The Trump administration’s hostility towards climate science is not new. Interior climate staffer Joel Clement’s reassignmentand the blocking of intelligence aide Rod Schoonover’s climate testimony, which forced both federal employees to resign in protest, are just two of the innumerable examples. These attempts to suppress climate science can manifest themselves in many ways. It starts with burying important climate reports and becomes something more insidious like stopping climate scientists from doing their jobs. In February 2019, I lost my job because I was a climate scientist in a climate-denying administration. And yet my story is no longer unique.

This is why on 22 July I filed a whistleblower complaint against the Trump administration. But this is not the only part to my story; I will also speak to Congress on 25 July about my treatment and the need for stronger scientific integrity protections.

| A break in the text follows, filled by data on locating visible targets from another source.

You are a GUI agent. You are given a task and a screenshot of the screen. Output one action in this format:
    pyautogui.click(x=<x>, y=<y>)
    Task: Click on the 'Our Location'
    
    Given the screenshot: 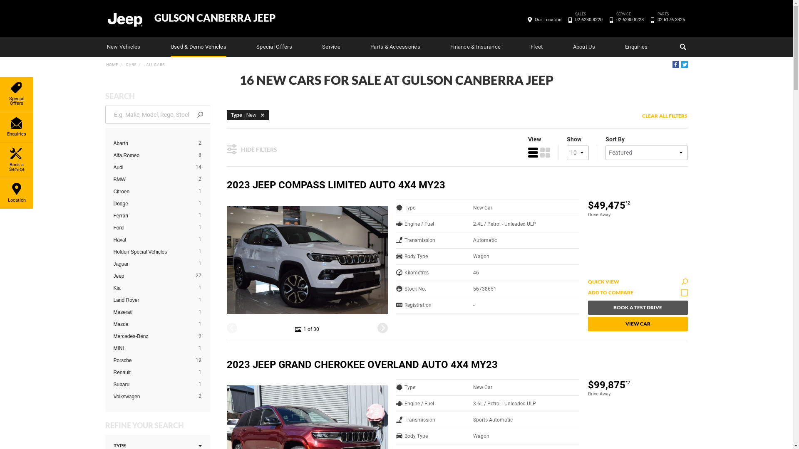 What is the action you would take?
    pyautogui.click(x=531, y=19)
    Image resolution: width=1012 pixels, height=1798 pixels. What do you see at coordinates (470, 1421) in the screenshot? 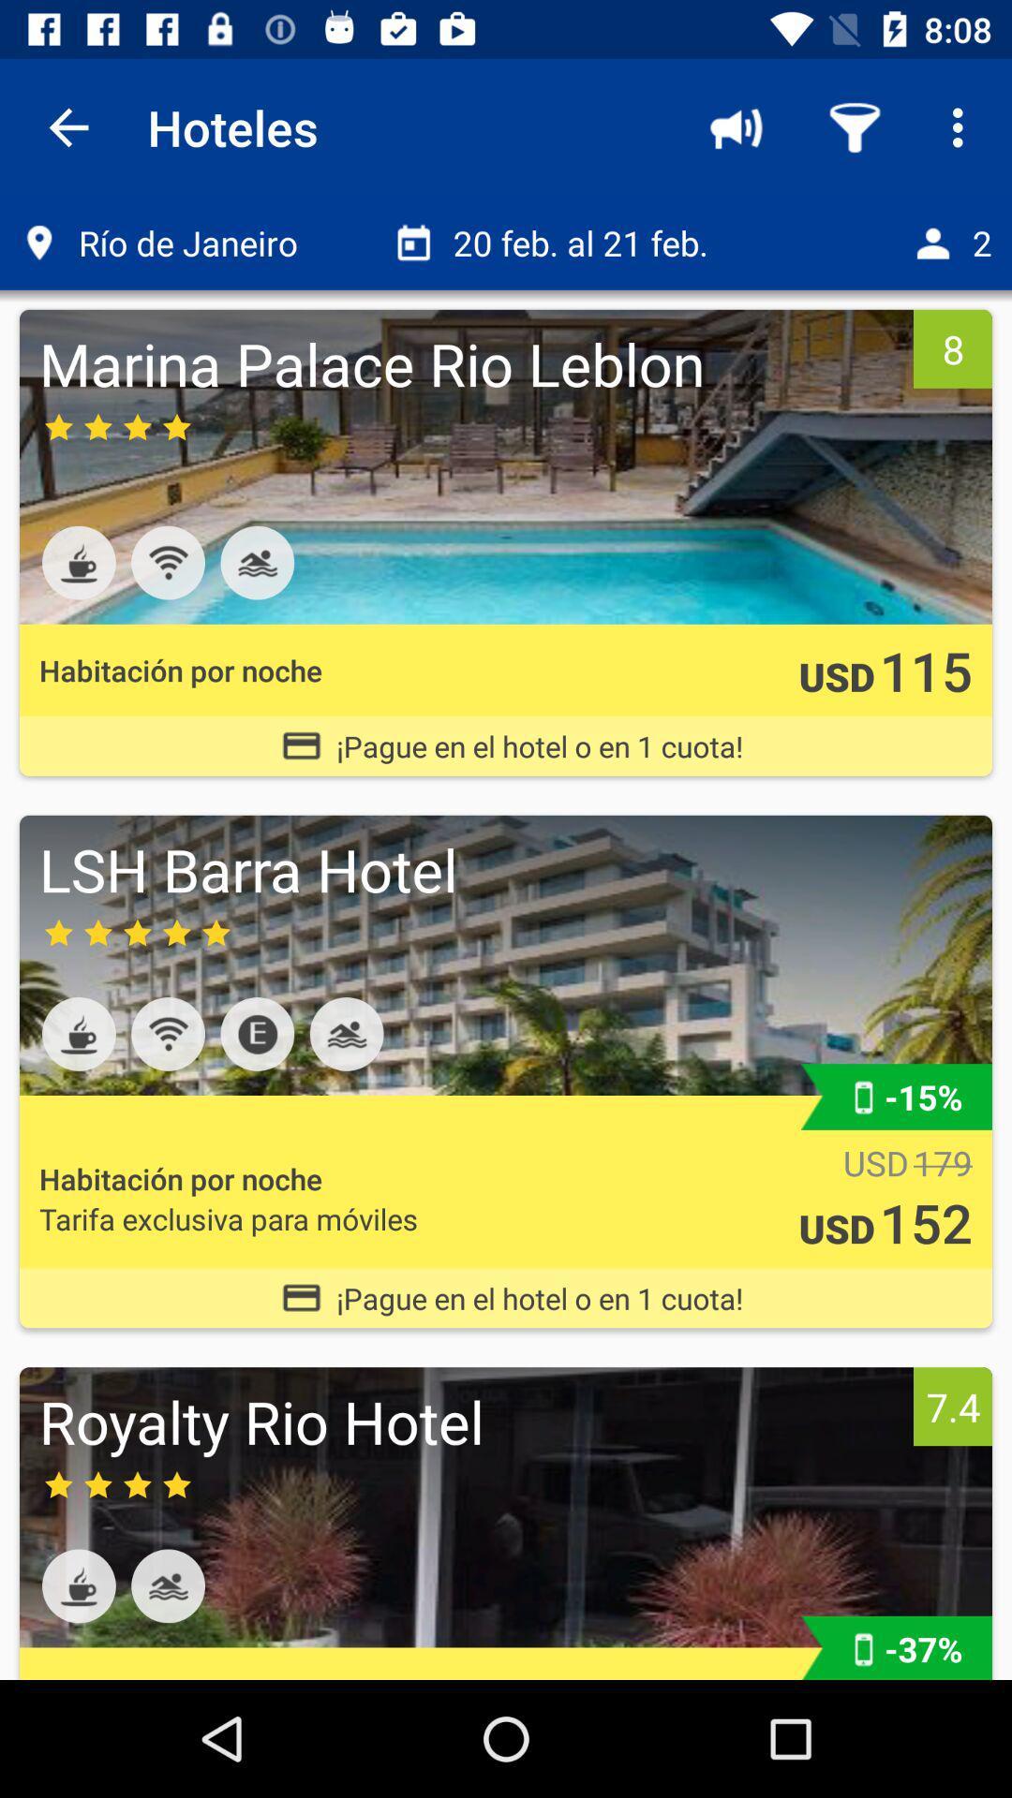
I see `icon to the left of 7.4 item` at bounding box center [470, 1421].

I have worked at the National Park Service (NPS) for a total of eight years. I started out as an intern during the Bush administration, where I experienced nothing like this. I returned in 2012 after earning my PhD, when the NPS funded a project I designed to provide future sea level and storm surge estimates for 118 coastal parks under different greenhouse gas emissions scenarios. This kind of information is crucial in order for the NPS to adequately protect coastal parks against the future effects of the climate crisis.

I handed in the first draft of my scientific report in the summer of 2016 and, after the standard rigorous scientific peer review process, it was ready for release in early 2017. But once the new administration came into power, publication was repeatedly delayed, with increasingly vague explanations from my supervisors. So for months, I waited. And waited. I was still waiting when I went on maternity leave almost a year later in December 2017.

While she was on her maternity leave, she received an email from an NPS colleague, warning her that “senior leadership” was changing her report without her knowledge, eliminating all references to the human causes of the climate crisis. As she points out in her column, this went far beyond normal editorial adjustment. It was climate science denial, and she initiated a months-long battle over her findings.

Senior NPS officials tried repeatedly, often aggressively, to coerce me into deleting references to the human causes of the climate crisis from the report. They threatened to make the deletions without my approval if I would not agree, to release the report without naming me as the primary author, or not release it all. Each option would have been devastating to my career and for scientific integrity.

She stood firm. The NPS was forced to publish the report as written–and then the retaliation began. There were pay cuts. Her research funding was terminated. She eventually joined the growing exodus of scientists from federal agencies.

I think it was Neil DeGrasse Tyson who said “Reality doesn’t care if you believe in it.” While this administration protects the bottom lines of its donors, sea levels continue to rise, the planet continues to warm, and life on earth gets more precarious.

Trump and his “best people” aren’t just corrupt and inept; they are insane–and our children and grandchildren will suffer the consequences.